SELECTED TEXT section start

I've written about this before....about how much I LOVE moments like these!



...and to think that there are so many yet to find!


I love coffee shops :)

Wednesday, July 21, 2010

Fragment: FEET


As I organized photos on my computer, I curiously realized that I tend to take pictures of my feet, especially when I am ALONE somewhere.

I became intrigued, and immediately wondered: WHY IN THE WORLD DO I DO THIS?

Hmmmm...

Now that I became aware of my FEET photos, I find them everywhere! I began to search online and have come across SO many! It's so exciting to know that other people do it too ;)

But wait...Does this mean/say anything in particular?

Most of the people call this kind of photo a SELF PORTRAIT--interesting.

The irony of my feet-picture-taking is that I actually dislike my feet =/, so...why do I want to record them so often?????

Of course, this was my immediate thought after realizing how often I do it. Nevertheless, after reading photographer Karen Walrond's explanation, I understand that when I take pictures of my feet, what I really want to RECORD is the moment; a memory lived and understood by me...just by ME.

SELECTED TEXT section end

▸ CHECK YOUR UNDERSTANDING
a - Write out the part of the post about photographing feet that runs from "As I organized" up to and including "them so often?????".
b - Carry the post about photographing feet forward from its last sentence.
The entries after this point are not needed for this work.

GIVEN DATA section start

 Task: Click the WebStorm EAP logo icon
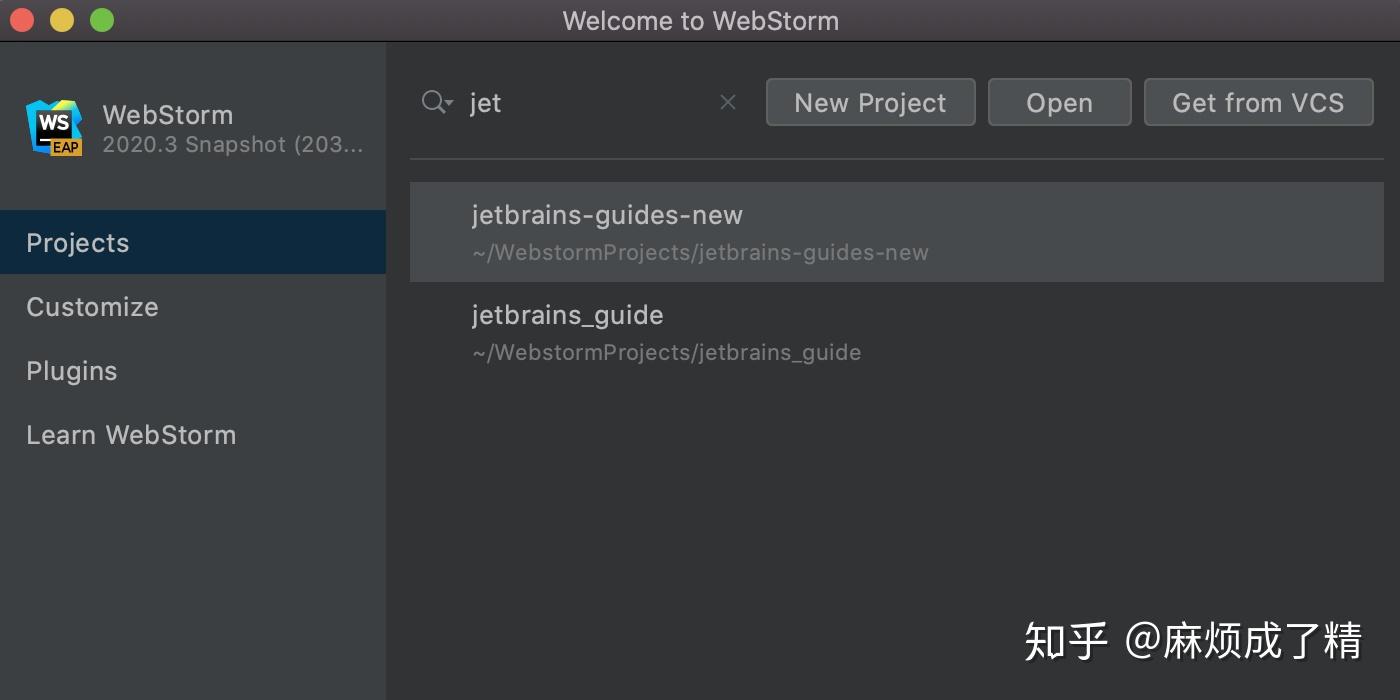pos(55,127)
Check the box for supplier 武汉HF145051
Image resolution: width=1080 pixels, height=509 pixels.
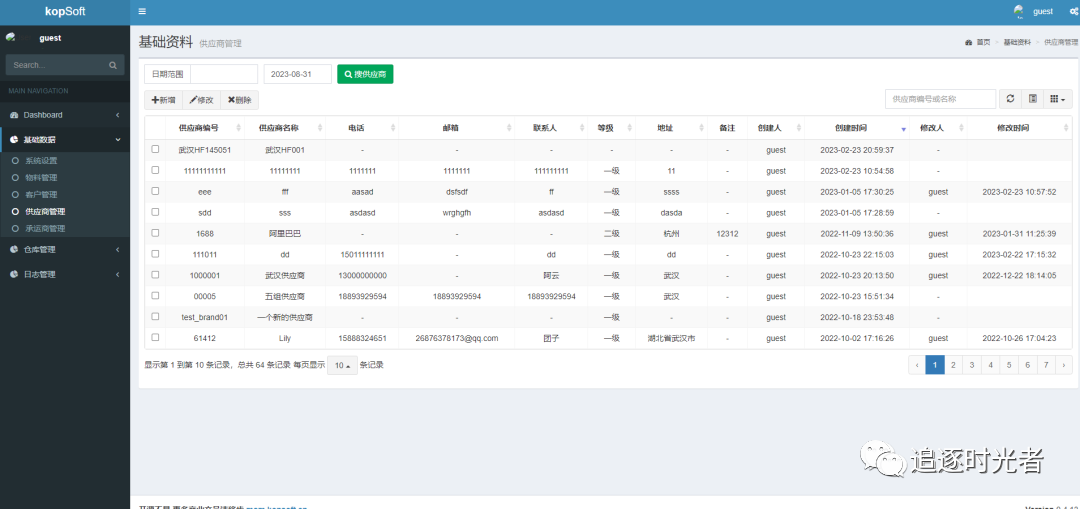155,149
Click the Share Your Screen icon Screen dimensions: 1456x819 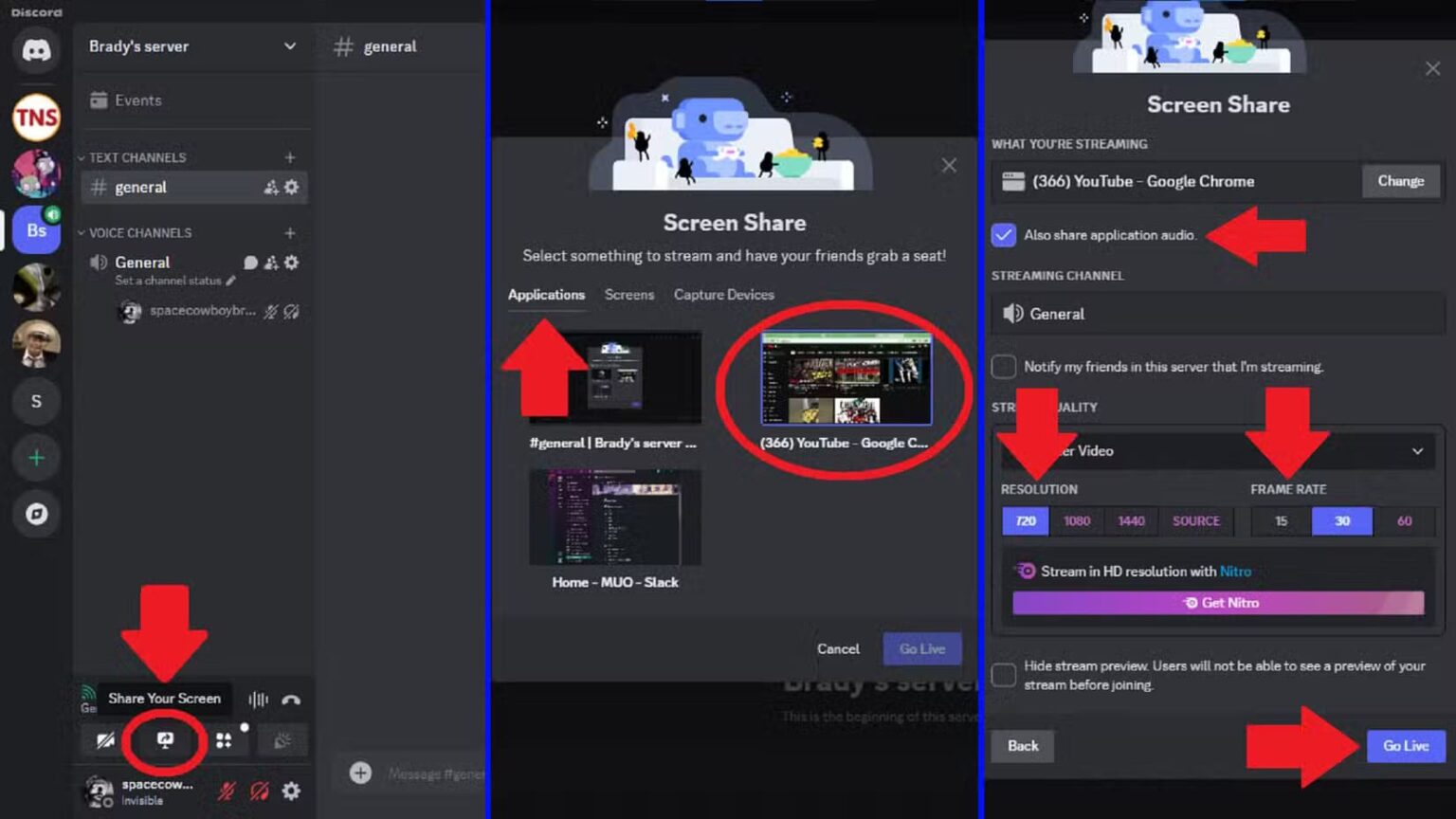coord(163,741)
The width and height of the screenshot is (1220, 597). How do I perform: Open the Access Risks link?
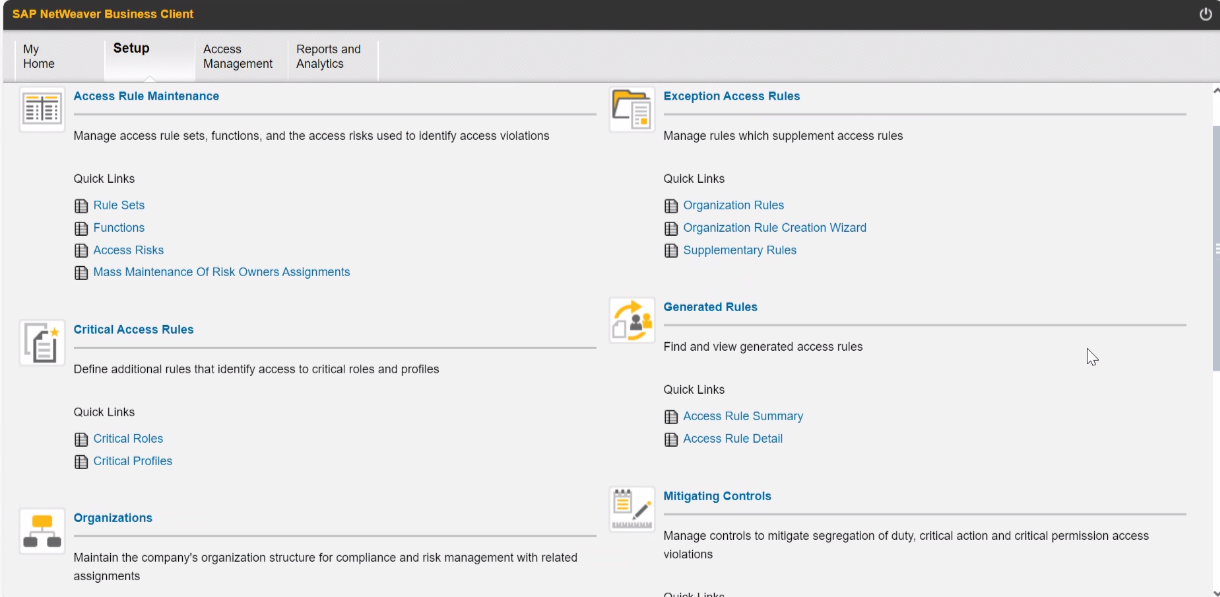click(x=128, y=250)

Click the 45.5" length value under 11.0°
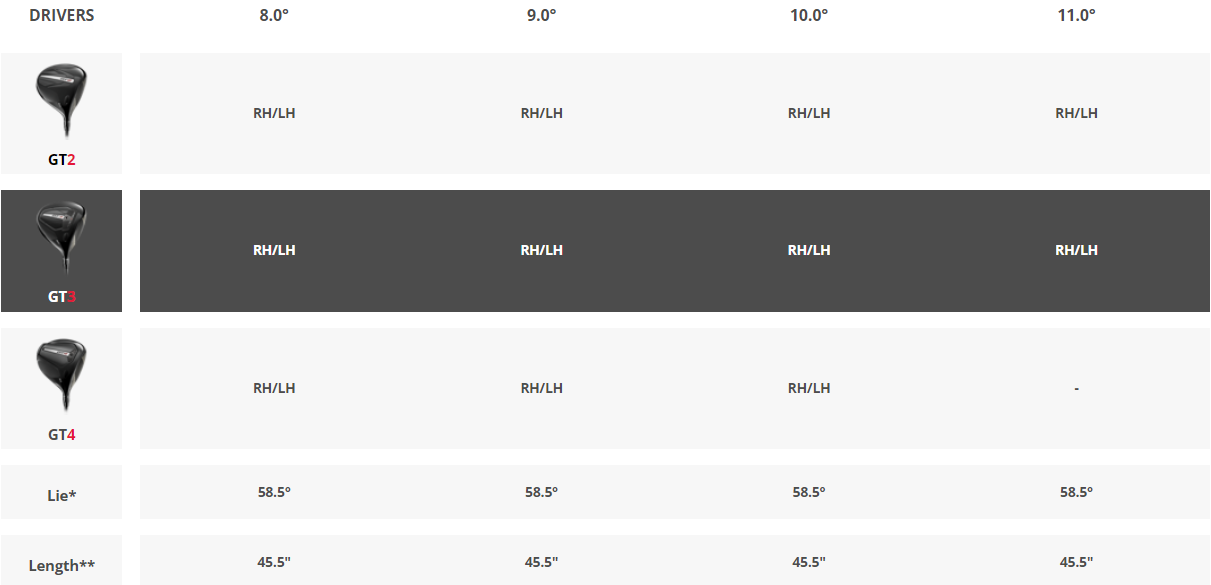(1076, 562)
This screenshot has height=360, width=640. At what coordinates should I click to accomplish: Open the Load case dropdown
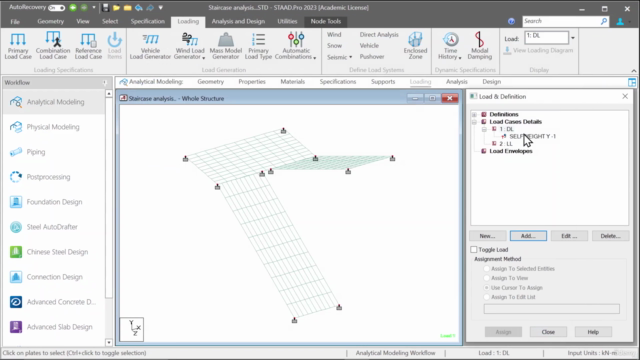click(573, 38)
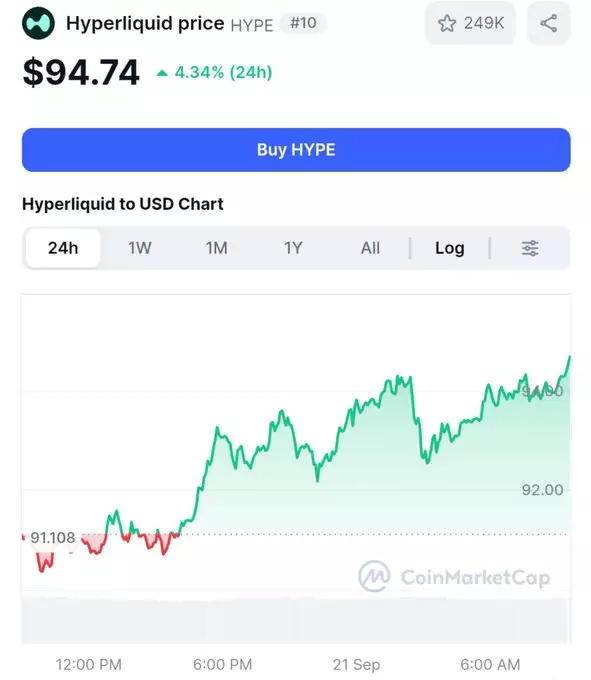Image resolution: width=591 pixels, height=680 pixels.
Task: Click the 91.108 opening price marker
Action: click(x=52, y=538)
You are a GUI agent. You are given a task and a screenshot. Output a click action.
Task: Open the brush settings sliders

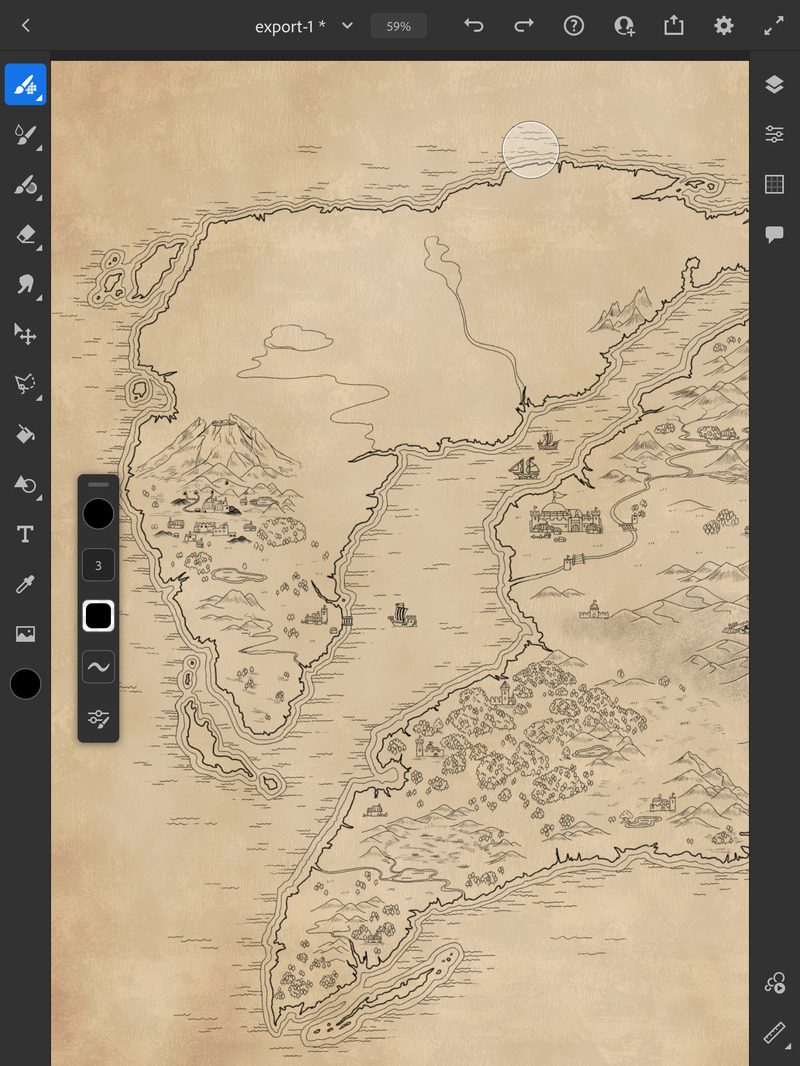(x=99, y=719)
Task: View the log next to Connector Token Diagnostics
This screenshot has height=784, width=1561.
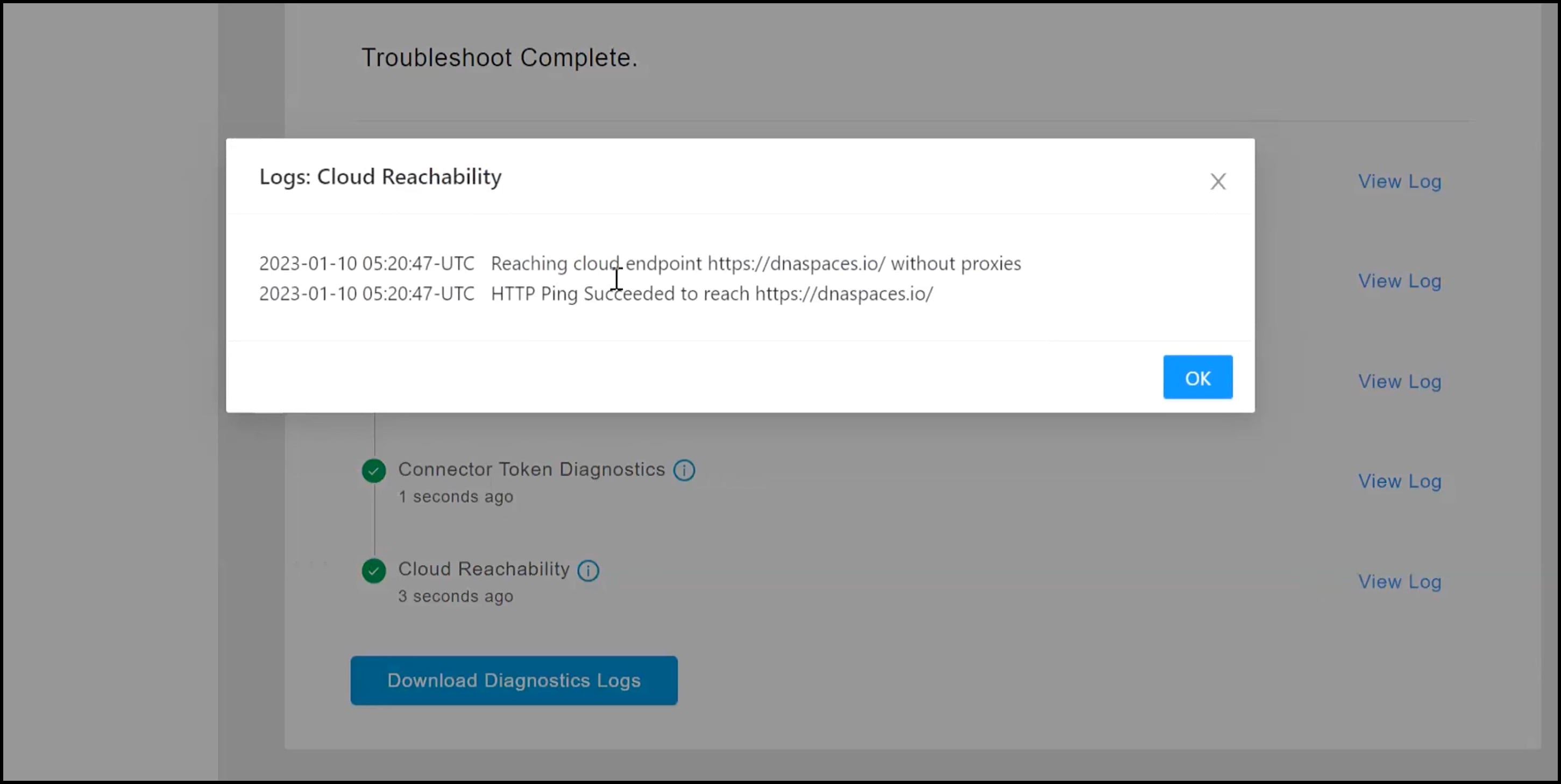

GIVEN DATA section end

▸ ANSWER SECTION
a -
As I organized photos on my computer, I curiously realized that I tend to take pictures of my feet, especially when I am ALONE somewhere.

I became intrigued, and immediately wondered: WHY IN THE WORLD DO I DO THIS?

Hmmmm...

Now that I became aware of my FEET photos, I find them everywhere! I began to search online and have come across SO many! It's so exciting to know that other people do it too ;)

But wait...Does this mean/say anything in particular?

Most of the people call this kind of photo a SELF PORTRAIT--interesting.

The irony of my feet-picture-taking is that I actually dislike my feet =/, so...why do I want to record them so often?????

b -
"And finally, the above shot of Susannah's feet: in this case, Susannah wasn't trying to capture her feet, per se, but the memories of what she was feeling and experiencing right at that very moment on that cold, rocky English beach. In this case, the photograph is a tool to record emotion, rather than to document scenery."

WOW! It explains to PERFECTION the reason why I take self portraits of my feet--to record emotions of a specific moment/place in time *SIGH* Love it!

I am hooked to finding more feet pictures now!!!! Do YOU take this kind of self portrait too? If you do, please, DO SHARE ;)

Here are my findings:

From my friends' pictures on Facebook

1. Frenchy Aish girl's feet @ France 2. Paopao's and her friend's feet @Bariloche 3. Sol's and her friend's feet @DR 4. Jirehsita's and her friend's feet @Boston

From complete strangers around the world

Notes: Just in case people from the "strangers from all over the world" section come across their pair, here are the sources.
1. David Avery's feet after bike race (ice on shoes) from his blog
2. Stephanie Levy's get together with other bloggers in England
3. S and J's feet in lake from Susanna's Sketchbook blog
4. Rosemud's blog http://rosemud.blogspot.com
5. Rosemud's blog http://rosemud.blogspot.com
6. "Fishnet Feet" from Lauratitian flickr photos
7. Kyle Silverman's feet in climbing aiders from Oregonlive blog
8. Dgypsy flickr photos
9. Christian girls rebuilding in New Orleans from Elca blog
10. Baby Gideon from Baby Gideon's blog
11. Ian's feet at beach from Netspeed blog
12. Mama Vee's feet before surgery from Avital blog
13. Megan's feet at Charles de Gaulle Airport from Not Martha blog
14. Rosemud's blog http://rosemud.blogspot.com

My own :)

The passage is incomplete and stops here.